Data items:
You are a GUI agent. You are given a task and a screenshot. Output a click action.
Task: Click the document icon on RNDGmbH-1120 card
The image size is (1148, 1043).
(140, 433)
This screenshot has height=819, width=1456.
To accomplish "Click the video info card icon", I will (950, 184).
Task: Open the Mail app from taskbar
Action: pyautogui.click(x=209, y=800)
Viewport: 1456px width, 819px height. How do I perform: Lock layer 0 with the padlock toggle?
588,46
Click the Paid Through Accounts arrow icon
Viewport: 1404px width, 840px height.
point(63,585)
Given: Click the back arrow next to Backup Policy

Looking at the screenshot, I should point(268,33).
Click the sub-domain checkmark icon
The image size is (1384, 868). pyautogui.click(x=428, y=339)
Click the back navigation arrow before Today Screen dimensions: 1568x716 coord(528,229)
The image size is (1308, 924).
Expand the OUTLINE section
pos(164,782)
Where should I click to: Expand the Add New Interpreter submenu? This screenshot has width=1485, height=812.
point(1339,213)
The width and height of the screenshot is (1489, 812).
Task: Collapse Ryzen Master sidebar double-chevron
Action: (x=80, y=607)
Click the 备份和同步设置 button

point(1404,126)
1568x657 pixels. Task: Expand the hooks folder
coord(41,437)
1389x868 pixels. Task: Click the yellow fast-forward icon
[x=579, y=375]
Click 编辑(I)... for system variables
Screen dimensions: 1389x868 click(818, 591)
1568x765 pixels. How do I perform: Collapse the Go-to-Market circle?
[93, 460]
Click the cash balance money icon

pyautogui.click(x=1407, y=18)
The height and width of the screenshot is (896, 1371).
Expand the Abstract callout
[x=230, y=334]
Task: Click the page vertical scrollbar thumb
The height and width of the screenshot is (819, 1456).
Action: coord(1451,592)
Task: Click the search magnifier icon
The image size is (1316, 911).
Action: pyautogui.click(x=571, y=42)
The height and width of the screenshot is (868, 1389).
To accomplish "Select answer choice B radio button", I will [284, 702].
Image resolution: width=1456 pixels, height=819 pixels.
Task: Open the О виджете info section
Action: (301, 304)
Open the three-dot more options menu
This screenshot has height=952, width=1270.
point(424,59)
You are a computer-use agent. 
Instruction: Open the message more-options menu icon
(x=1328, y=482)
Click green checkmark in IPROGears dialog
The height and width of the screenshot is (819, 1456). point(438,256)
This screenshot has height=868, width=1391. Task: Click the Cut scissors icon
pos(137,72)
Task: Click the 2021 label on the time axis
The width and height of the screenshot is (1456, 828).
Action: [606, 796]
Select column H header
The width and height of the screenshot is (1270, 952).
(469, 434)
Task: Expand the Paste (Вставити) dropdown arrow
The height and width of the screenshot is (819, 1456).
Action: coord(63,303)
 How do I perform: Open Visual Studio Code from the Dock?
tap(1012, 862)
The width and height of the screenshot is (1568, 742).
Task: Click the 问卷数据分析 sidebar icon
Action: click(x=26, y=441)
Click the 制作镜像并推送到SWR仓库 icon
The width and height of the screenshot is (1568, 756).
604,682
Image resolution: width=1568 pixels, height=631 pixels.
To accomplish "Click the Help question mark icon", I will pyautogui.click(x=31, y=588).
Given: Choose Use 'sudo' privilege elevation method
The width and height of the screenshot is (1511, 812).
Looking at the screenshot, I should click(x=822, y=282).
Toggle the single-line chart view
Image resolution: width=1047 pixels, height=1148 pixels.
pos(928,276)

- WHAT TO PRODUCE: Transcribe all of the data above, character for character.

- THE ANSWER:
You are a GUI agent. You are given a task and a screenshot. Output a click action.
Task: Click the document icon on RNDGmbH-1120 card
The image size is (1148, 1043).
(140, 433)
This screenshot has height=819, width=1456.
To accomplish "Click the video info card icon", I will (950, 184).
Task: Open the Mail app from taskbar
Action: pyautogui.click(x=209, y=800)
Viewport: 1456px width, 819px height. How do I perform: Lock layer 0 with the padlock toggle?
588,46
Click the Paid Through Accounts arrow icon
Viewport: 1404px width, 840px height.
point(63,585)
Given: Click the back arrow next to Backup Policy

Looking at the screenshot, I should point(268,33).
Click the sub-domain checkmark icon
The image size is (1384, 868). pyautogui.click(x=428, y=339)
Click the back navigation arrow before Today Screen dimensions: 1568x716 coord(528,229)
The image size is (1308, 924).
Expand the OUTLINE section
pos(164,782)
Where should I click to: Expand the Add New Interpreter submenu? This screenshot has width=1485, height=812.
point(1339,213)
The width and height of the screenshot is (1489, 812).
Task: Collapse Ryzen Master sidebar double-chevron
Action: (x=80, y=607)
Click the 备份和同步设置 button

point(1404,126)
1568x657 pixels. Task: Expand the hooks folder
coord(41,437)
1389x868 pixels. Task: Click the yellow fast-forward icon
[x=579, y=375]
Click 编辑(I)... for system variables
Screen dimensions: 1389x868 click(818, 591)
1568x765 pixels. How do I perform: Collapse the Go-to-Market circle?
[93, 460]
Click the cash balance money icon

pyautogui.click(x=1407, y=18)
The height and width of the screenshot is (896, 1371).
Expand the Abstract callout
[x=230, y=334]
Task: Click the page vertical scrollbar thumb
The height and width of the screenshot is (819, 1456).
Action: coord(1451,592)
Task: Click the search magnifier icon
The image size is (1316, 911).
Action: pyautogui.click(x=571, y=42)
The height and width of the screenshot is (868, 1389).
To accomplish "Select answer choice B radio button", I will [284, 702].
Image resolution: width=1456 pixels, height=819 pixels.
Task: Open the О виджете info section
Action: (301, 304)
Open the three-dot more options menu
This screenshot has height=952, width=1270.
point(424,59)
You are a computer-use agent. 
Instruction: Open the message more-options menu icon
(x=1328, y=482)
Click green checkmark in IPROGears dialog
The height and width of the screenshot is (819, 1456). point(438,256)
This screenshot has height=868, width=1391. Task: Click the Cut scissors icon
pos(137,72)
Task: Click the 2021 label on the time axis
The width and height of the screenshot is (1456, 828).
Action: [606, 796]
Select column H header
The width and height of the screenshot is (1270, 952).
(469, 434)
Task: Expand the Paste (Вставити) dropdown arrow
The height and width of the screenshot is (819, 1456).
Action: coord(63,303)
 How do I perform: Open Visual Studio Code from the Dock?
tap(1012, 862)
The width and height of the screenshot is (1568, 742).
Task: Click the 问卷数据分析 sidebar icon
Action: click(x=26, y=441)
Click the 制作镜像并推送到SWR仓库 icon
The width and height of the screenshot is (1568, 756).
604,682
Image resolution: width=1568 pixels, height=631 pixels.
To accomplish "Click the Help question mark icon", I will pyautogui.click(x=31, y=588).
Given: Choose Use 'sudo' privilege elevation method
The width and height of the screenshot is (1511, 812).
Looking at the screenshot, I should click(x=822, y=282).
Toggle the single-line chart view
Image resolution: width=1047 pixels, height=1148 pixels.
pos(928,276)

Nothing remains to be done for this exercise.